** Begin Provided data **

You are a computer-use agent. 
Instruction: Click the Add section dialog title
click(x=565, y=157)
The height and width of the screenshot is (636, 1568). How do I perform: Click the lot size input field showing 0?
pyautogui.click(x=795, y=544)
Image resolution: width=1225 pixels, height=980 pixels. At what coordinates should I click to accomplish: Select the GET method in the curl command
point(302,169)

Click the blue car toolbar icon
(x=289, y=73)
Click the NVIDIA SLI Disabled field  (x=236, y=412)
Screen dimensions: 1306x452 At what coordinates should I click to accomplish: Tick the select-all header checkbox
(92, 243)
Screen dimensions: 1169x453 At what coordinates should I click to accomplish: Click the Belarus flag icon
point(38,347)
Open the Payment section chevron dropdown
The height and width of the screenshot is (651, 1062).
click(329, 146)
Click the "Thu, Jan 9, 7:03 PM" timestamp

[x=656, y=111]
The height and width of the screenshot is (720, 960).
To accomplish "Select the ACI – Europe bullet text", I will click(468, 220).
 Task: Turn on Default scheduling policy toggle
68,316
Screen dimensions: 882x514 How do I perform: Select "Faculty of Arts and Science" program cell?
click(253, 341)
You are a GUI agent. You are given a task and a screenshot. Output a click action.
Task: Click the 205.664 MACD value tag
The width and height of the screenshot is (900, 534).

** End Provided data **

Exercise brief: Copy out every one of the entries above, word for word, with nothing changed.

Final result:
You are a computer-use agent. 
Instruction: Click the Add section dialog title
click(x=565, y=157)
The height and width of the screenshot is (636, 1568). How do I perform: Click the lot size input field showing 0?
pyautogui.click(x=795, y=544)
Image resolution: width=1225 pixels, height=980 pixels. At what coordinates should I click to accomplish: Select the GET method in the curl command
point(302,169)

Click the blue car toolbar icon
(x=289, y=73)
Click the NVIDIA SLI Disabled field  (x=236, y=412)
Screen dimensions: 1306x452 At what coordinates should I click to accomplish: Tick the select-all header checkbox
(92, 243)
Screen dimensions: 1169x453 At what coordinates should I click to accomplish: Click the Belarus flag icon
point(38,347)
Open the Payment section chevron dropdown
The height and width of the screenshot is (651, 1062).
click(329, 146)
Click the "Thu, Jan 9, 7:03 PM" timestamp

[x=656, y=111]
The height and width of the screenshot is (720, 960).
To accomplish "Select the ACI – Europe bullet text", I will click(468, 220).
 Task: Turn on Default scheduling policy toggle
68,316
Screen dimensions: 882x514 How do I perform: Select "Faculty of Arts and Science" program cell?
click(253, 341)
You are a GUI agent. You are given a task and a screenshot. Output a click action.
Task: Click the 205.664 MACD value tag
The width and height of the screenshot is (900, 534).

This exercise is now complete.